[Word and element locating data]
####################

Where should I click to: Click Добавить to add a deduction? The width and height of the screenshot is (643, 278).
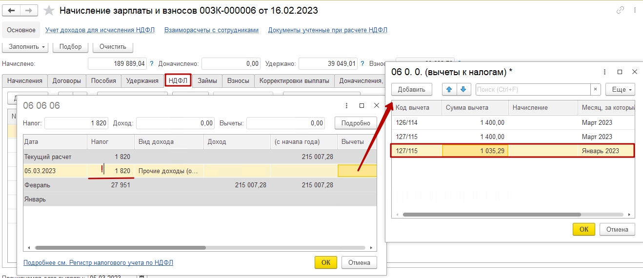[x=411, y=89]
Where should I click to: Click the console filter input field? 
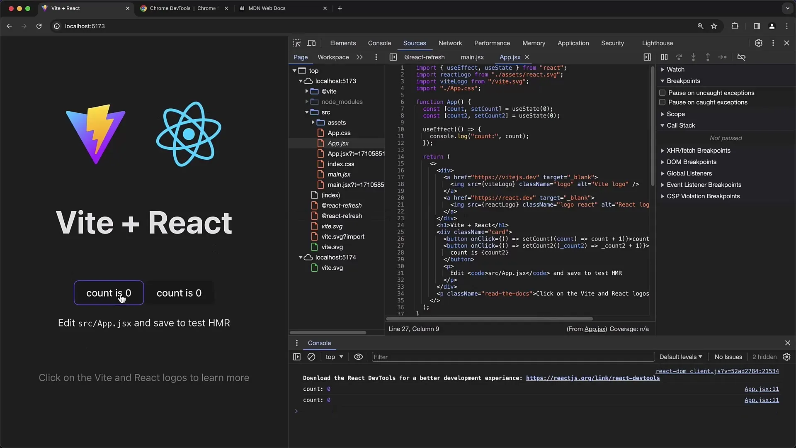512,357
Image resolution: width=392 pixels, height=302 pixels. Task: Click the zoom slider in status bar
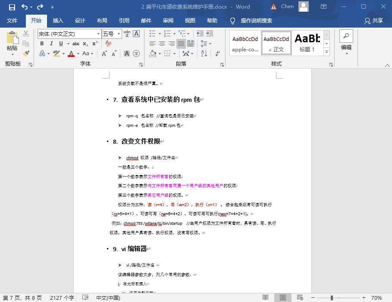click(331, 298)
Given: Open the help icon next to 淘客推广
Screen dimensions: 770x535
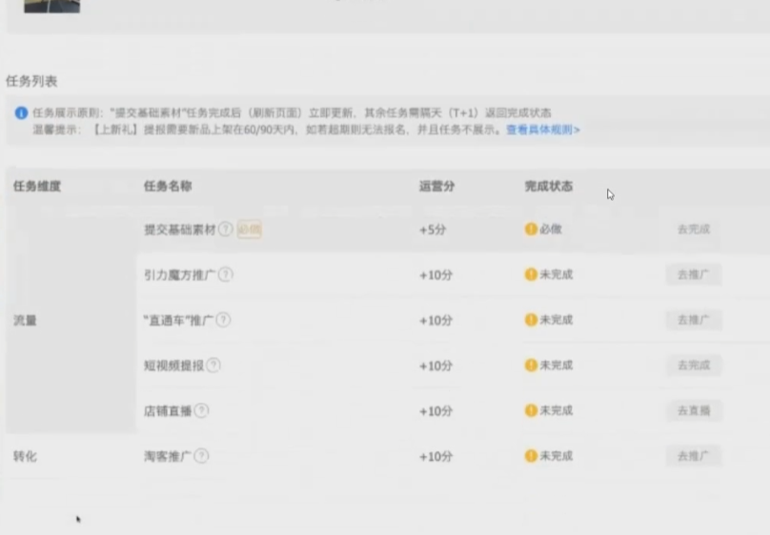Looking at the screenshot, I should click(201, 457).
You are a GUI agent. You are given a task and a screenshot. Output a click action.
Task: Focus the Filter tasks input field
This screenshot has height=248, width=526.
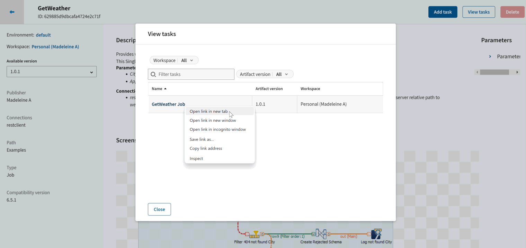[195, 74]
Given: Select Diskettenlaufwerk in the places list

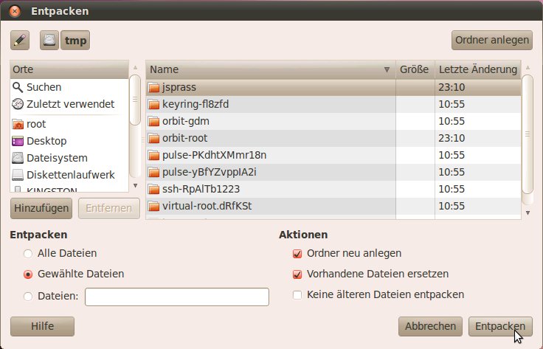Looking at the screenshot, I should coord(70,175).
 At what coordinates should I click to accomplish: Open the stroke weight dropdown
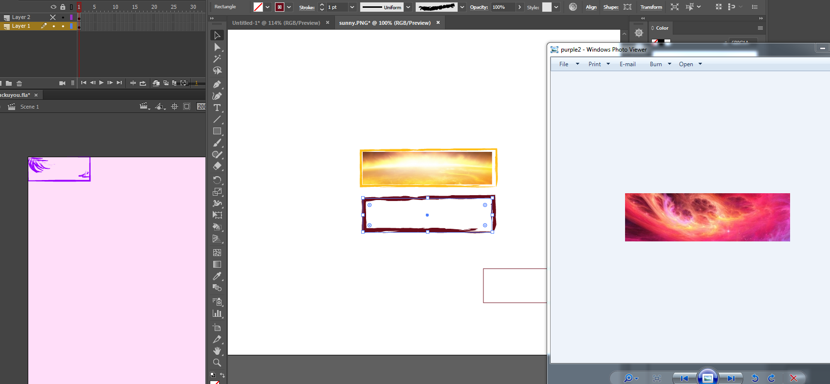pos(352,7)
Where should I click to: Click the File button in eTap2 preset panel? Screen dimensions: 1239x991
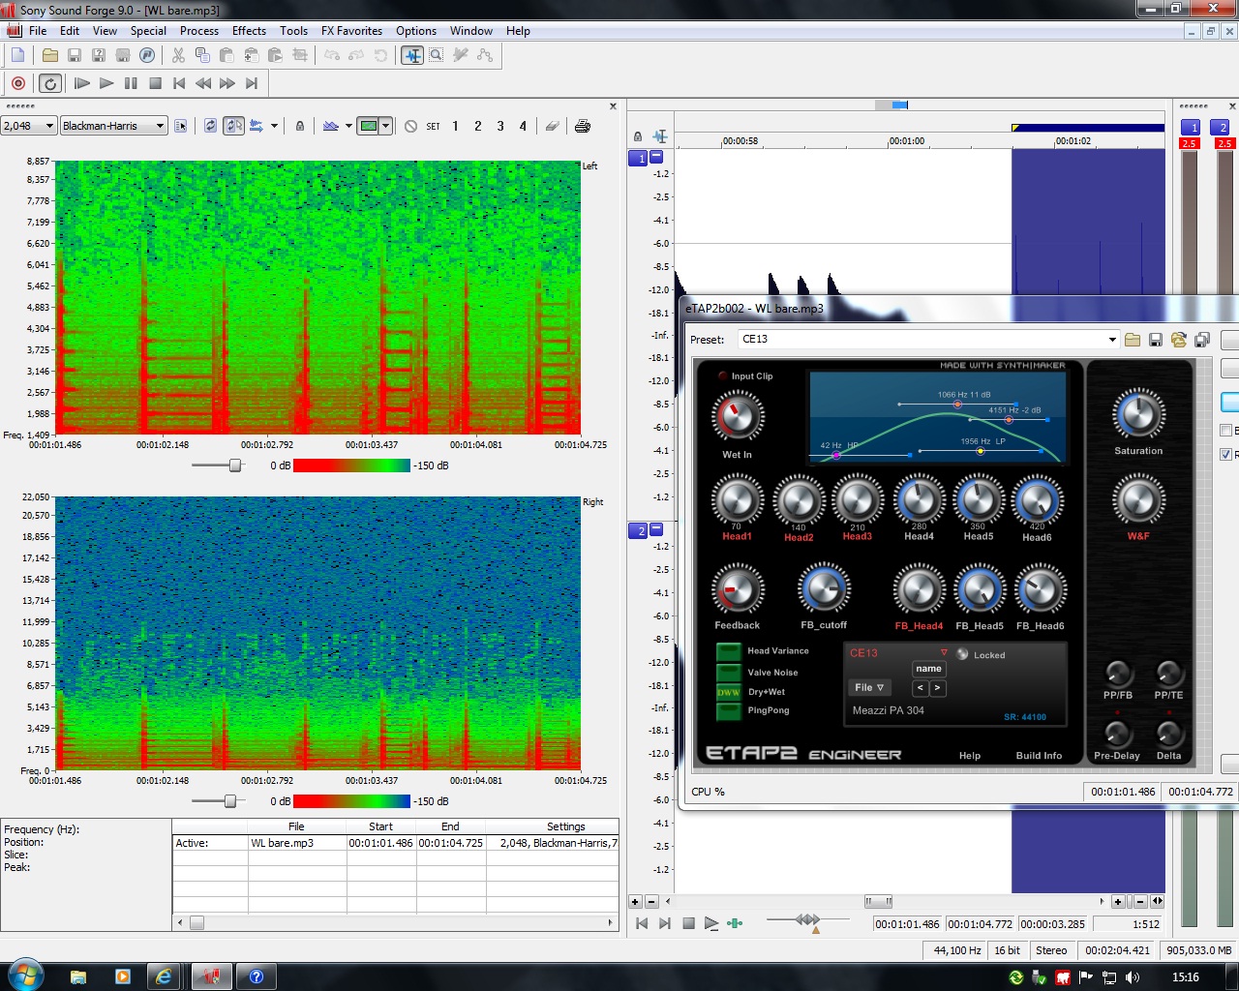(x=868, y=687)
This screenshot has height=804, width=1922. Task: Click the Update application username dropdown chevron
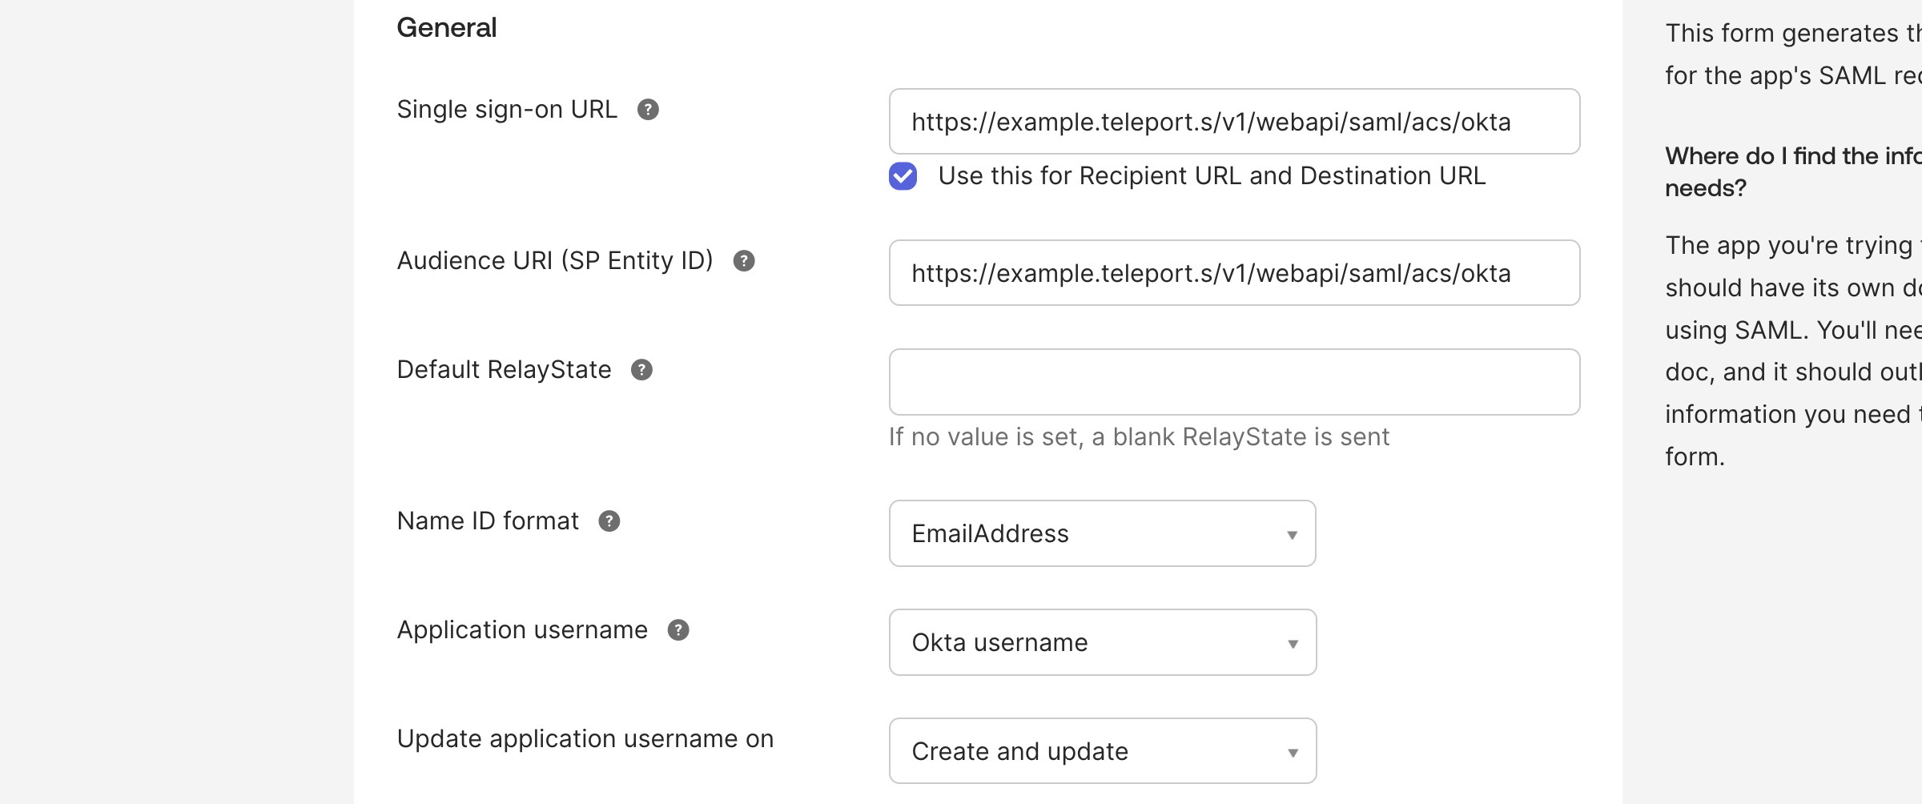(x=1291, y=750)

####################

Copy out every line of the records above word for word, leaving the pictures out.

Where should I click to: Click Добавить to add a deduction? The width and height of the screenshot is (643, 278).
[x=411, y=89]
Where should I click to: Click the console filter input field? 
512,357
Image resolution: width=392 pixels, height=302 pixels. Task: Click the zoom slider in status bar
click(331, 298)
Given: Open the help icon next to 淘客推广
Screen dimensions: 770x535
Looking at the screenshot, I should click(201, 457).
You are a GUI agent. You are given a task and a screenshot. Output a click action.
Task: Focus the Filter tasks input field
This screenshot has height=248, width=526.
[195, 74]
Given: Select Diskettenlaufwerk in the places list

Looking at the screenshot, I should coord(70,175).
 At what coordinates should I click to accomplish: Open the stroke weight dropdown
pos(352,7)
Where should I click to: Click the File button in eTap2 preset panel? Screen dimensions: 1239x991
(x=868, y=687)
This screenshot has height=804, width=1922. Task: Click the Update application username dropdown chevron
(x=1291, y=750)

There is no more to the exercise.